Records contained in a dataset:
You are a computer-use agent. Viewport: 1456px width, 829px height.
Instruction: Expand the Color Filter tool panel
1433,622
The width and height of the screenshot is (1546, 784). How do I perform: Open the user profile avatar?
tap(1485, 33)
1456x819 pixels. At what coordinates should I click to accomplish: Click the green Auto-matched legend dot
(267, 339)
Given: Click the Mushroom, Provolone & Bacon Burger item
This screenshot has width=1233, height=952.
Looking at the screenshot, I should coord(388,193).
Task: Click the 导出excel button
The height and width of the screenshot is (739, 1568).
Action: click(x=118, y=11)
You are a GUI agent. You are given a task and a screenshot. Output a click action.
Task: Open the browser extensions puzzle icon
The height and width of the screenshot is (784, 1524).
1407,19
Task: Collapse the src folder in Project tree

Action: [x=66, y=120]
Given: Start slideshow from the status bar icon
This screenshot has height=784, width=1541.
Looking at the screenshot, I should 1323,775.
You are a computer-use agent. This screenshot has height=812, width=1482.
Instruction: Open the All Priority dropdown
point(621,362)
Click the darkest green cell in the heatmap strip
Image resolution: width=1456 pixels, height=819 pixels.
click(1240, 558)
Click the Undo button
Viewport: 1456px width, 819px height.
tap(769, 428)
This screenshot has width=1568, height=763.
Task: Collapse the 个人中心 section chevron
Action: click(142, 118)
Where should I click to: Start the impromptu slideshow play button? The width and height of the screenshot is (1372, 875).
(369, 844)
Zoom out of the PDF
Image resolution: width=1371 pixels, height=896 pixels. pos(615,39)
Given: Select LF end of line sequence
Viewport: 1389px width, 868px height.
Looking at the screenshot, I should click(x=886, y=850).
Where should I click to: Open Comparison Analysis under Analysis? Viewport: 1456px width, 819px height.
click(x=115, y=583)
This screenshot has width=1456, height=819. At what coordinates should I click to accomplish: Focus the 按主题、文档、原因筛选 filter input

What you should do: An exact reproduction of the data is required. Leave nothing out.

Written response:
You are a computer-use agent. Viewport: 1456px width, 829px height.
Instruction: Expand the Color Filter tool panel
1433,622
The width and height of the screenshot is (1546, 784). How do I perform: Open the user profile avatar?
tap(1485, 33)
1456x819 pixels. At what coordinates should I click to accomplish: Click the green Auto-matched legend dot
(267, 339)
Given: Click the Mushroom, Provolone & Bacon Burger item
This screenshot has width=1233, height=952.
Looking at the screenshot, I should coord(388,193).
Task: Click the 导出excel button
The height and width of the screenshot is (739, 1568).
Action: click(x=118, y=11)
You are a GUI agent. You are given a task and a screenshot. Output a click action.
Task: Open the browser extensions puzzle icon
The height and width of the screenshot is (784, 1524).
1407,19
Task: Collapse the src folder in Project tree

Action: [x=66, y=120]
Given: Start slideshow from the status bar icon
This screenshot has height=784, width=1541.
Looking at the screenshot, I should 1323,775.
You are a computer-use agent. This screenshot has height=812, width=1482.
Instruction: Open the All Priority dropdown
point(621,362)
Click the darkest green cell in the heatmap strip
Image resolution: width=1456 pixels, height=819 pixels.
click(1240, 558)
Click the Undo button
Viewport: 1456px width, 819px height.
tap(769, 428)
This screenshot has width=1568, height=763.
Task: Collapse the 个人中心 section chevron
Action: click(142, 118)
Where should I click to: Start the impromptu slideshow play button? The width and height of the screenshot is (1372, 875).
(369, 844)
Zoom out of the PDF
Image resolution: width=1371 pixels, height=896 pixels. pos(615,39)
Given: Select LF end of line sequence
Viewport: 1389px width, 868px height.
Looking at the screenshot, I should click(x=886, y=850).
Where should I click to: Open Comparison Analysis under Analysis? Viewport: 1456px width, 819px height.
click(x=115, y=583)
This screenshot has width=1456, height=819. At what coordinates should I click to accomplish: Focus the 按主题、文档、原因筛选 filter input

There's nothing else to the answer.